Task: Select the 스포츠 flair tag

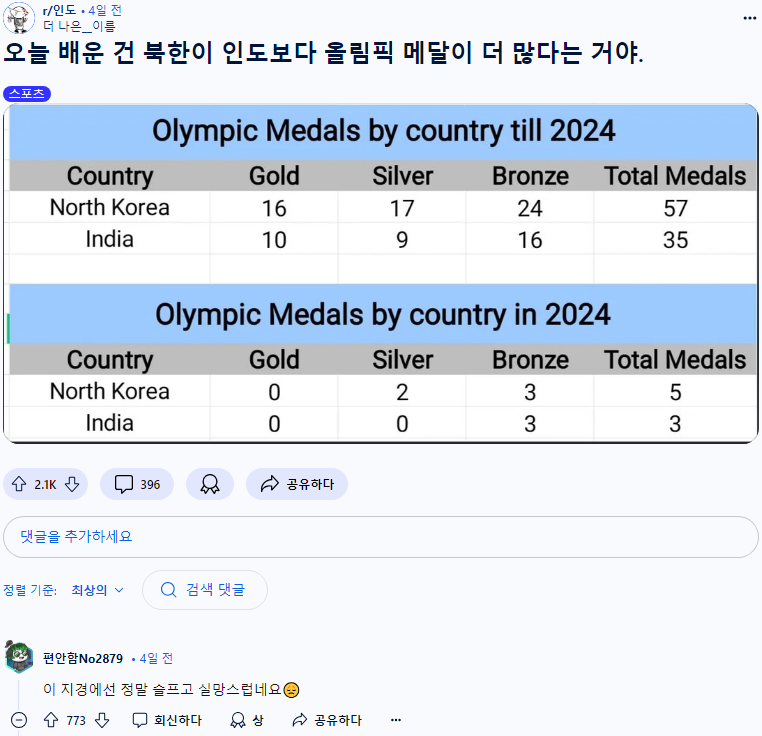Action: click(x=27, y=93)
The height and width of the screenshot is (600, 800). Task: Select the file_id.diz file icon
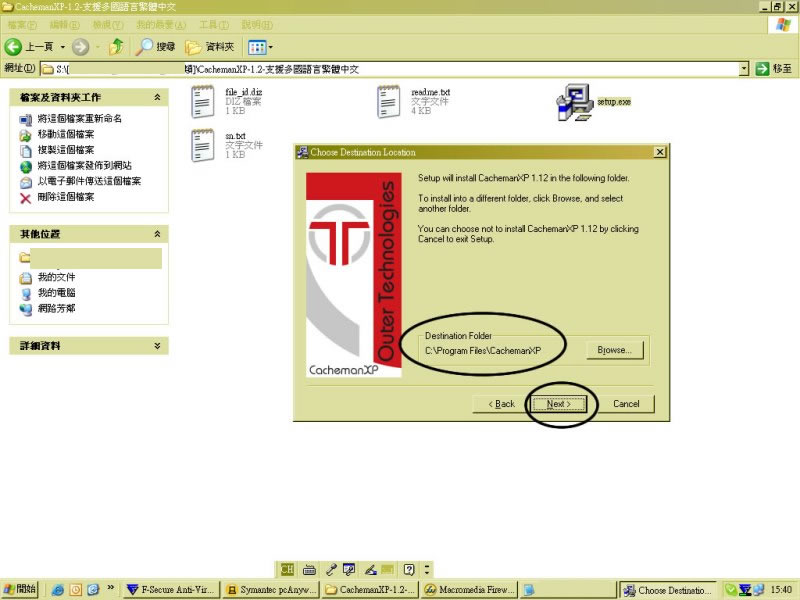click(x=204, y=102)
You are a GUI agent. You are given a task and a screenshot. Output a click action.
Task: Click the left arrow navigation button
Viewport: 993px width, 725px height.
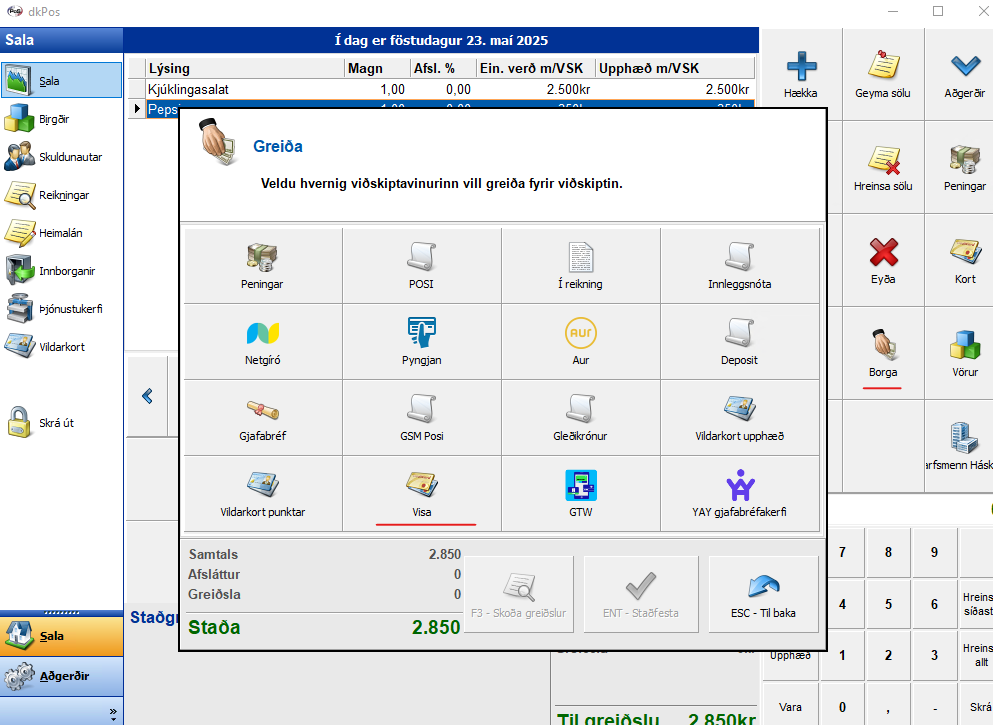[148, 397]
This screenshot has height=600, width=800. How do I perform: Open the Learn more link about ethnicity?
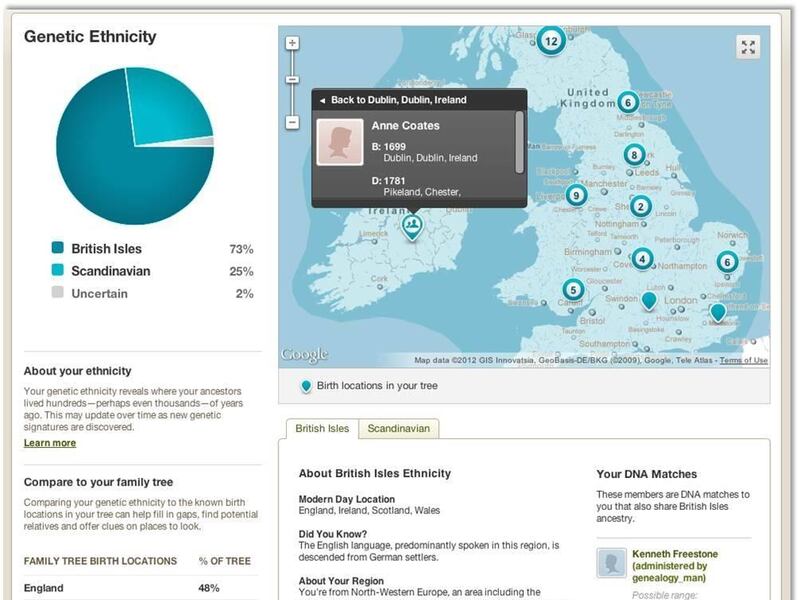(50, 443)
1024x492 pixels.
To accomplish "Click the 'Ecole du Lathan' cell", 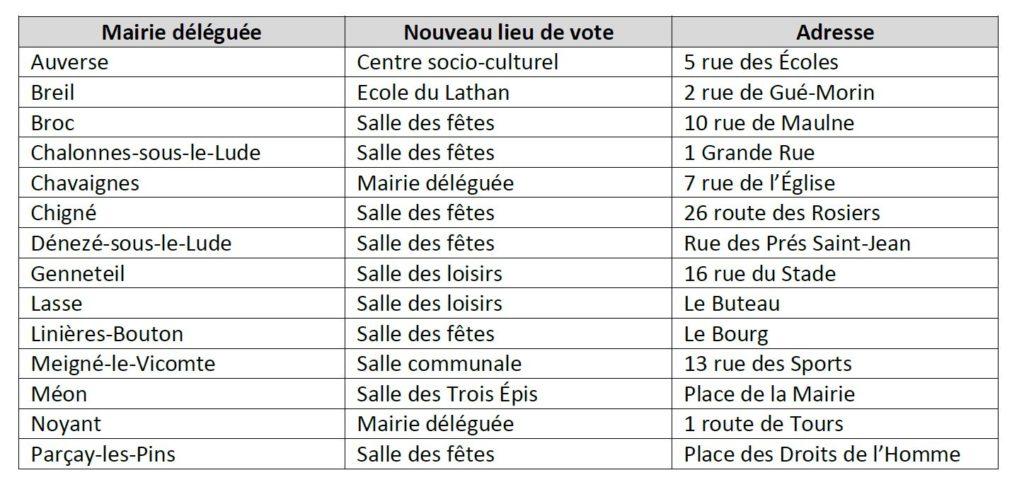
* * *
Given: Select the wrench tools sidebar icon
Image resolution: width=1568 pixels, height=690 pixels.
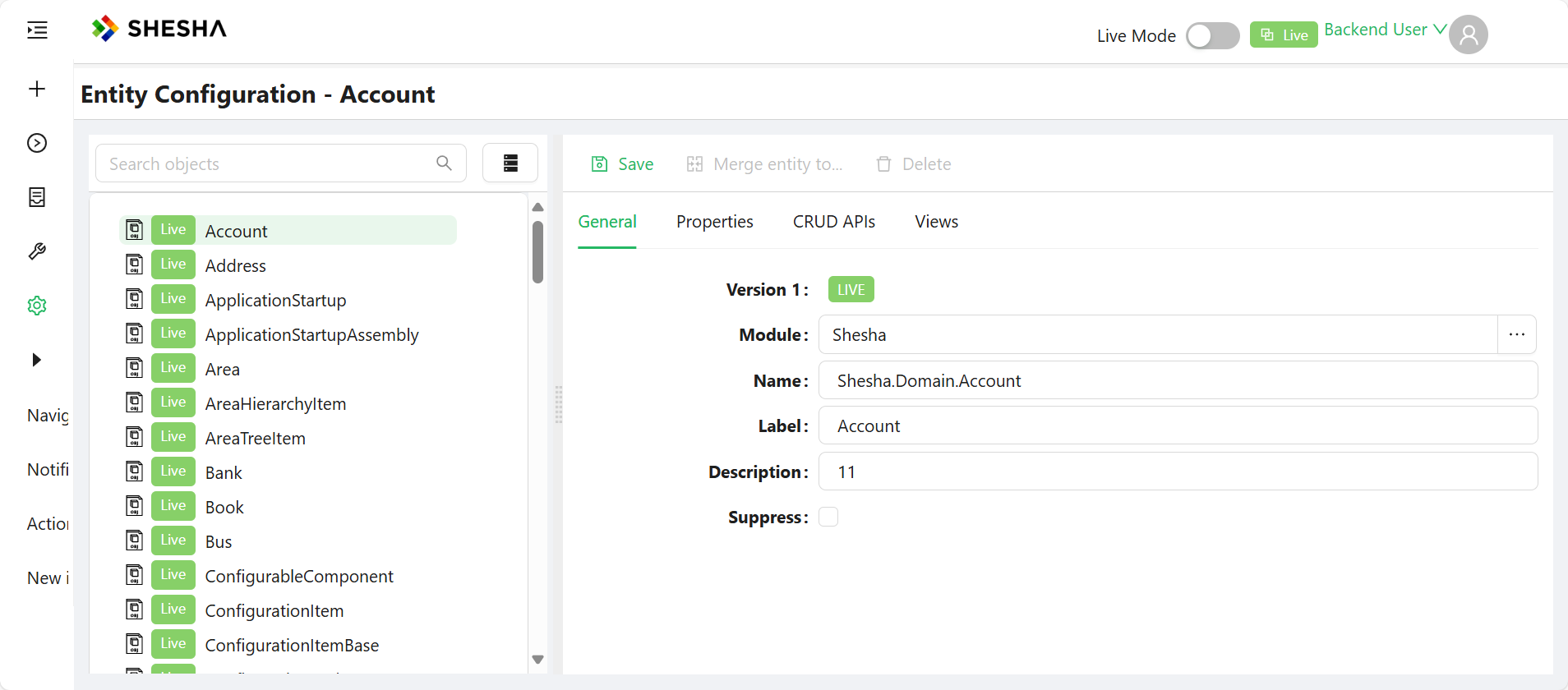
==
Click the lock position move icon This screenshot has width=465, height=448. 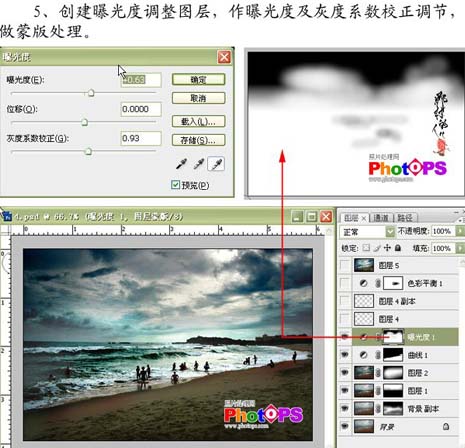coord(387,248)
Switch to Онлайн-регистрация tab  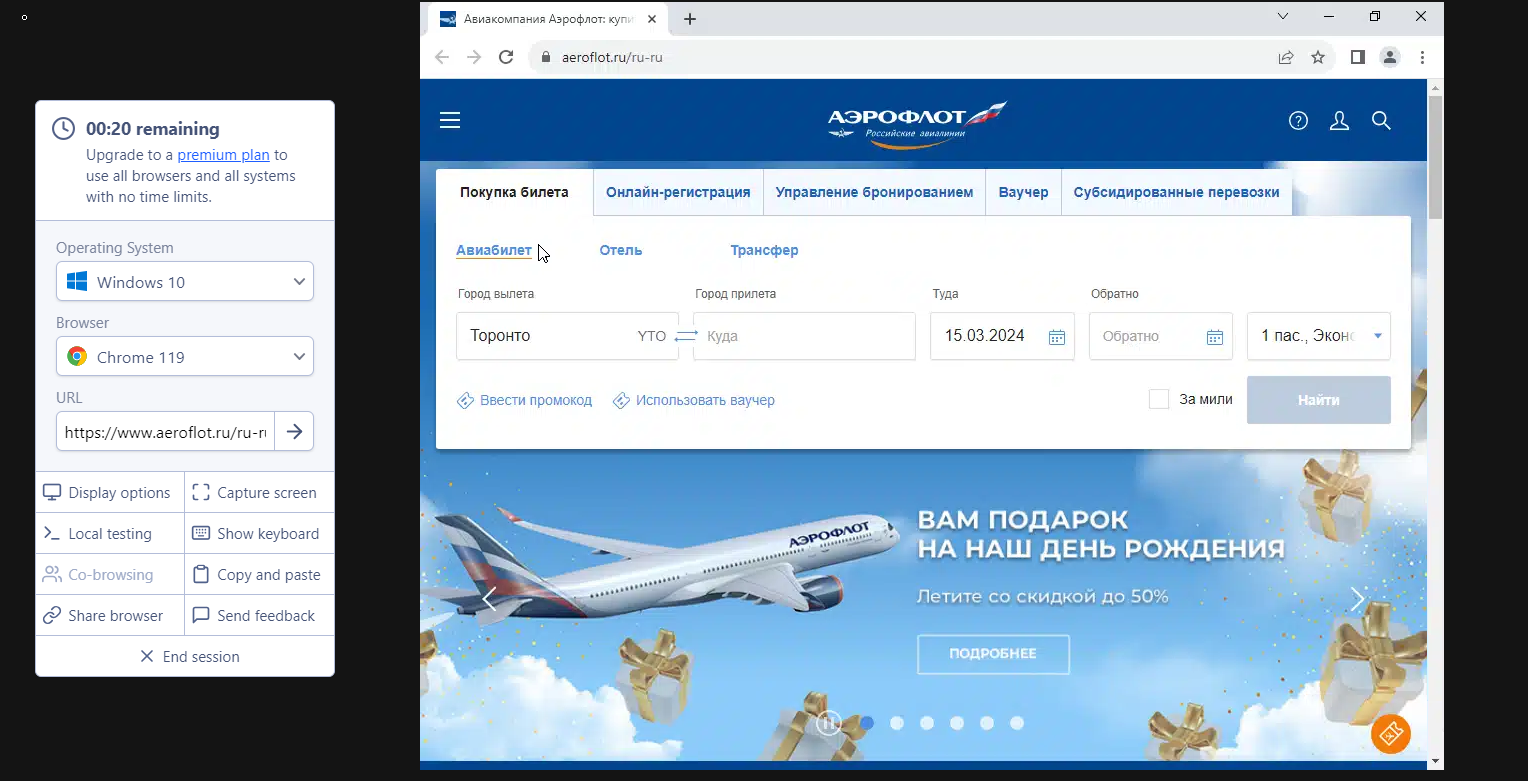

**WORK INSTRUCTIONS**
The stretch above running from the line with "Task: Select the 스포츠 flair tag" through the line with "the 'Ecole du" is all you should copy, exactly, leaving out the pictures.

**RESULT OF THIS TASK**
Task: Select the 스포츠 flair tag

Action: click(x=27, y=93)
The height and width of the screenshot is (600, 800). Task: Select the file_id.diz file icon
click(x=204, y=102)
You are a GUI agent. You are given a task and a screenshot. Output a click action.
Task: Click the left arrow navigation button
Viewport: 993px width, 725px height.
[148, 397]
This screenshot has height=600, width=800. How do I perform: Open the Learn more link about ethnicity?
(50, 443)
1024x492 pixels.
To accomplish "Click the 'Ecole du Lathan' cell", 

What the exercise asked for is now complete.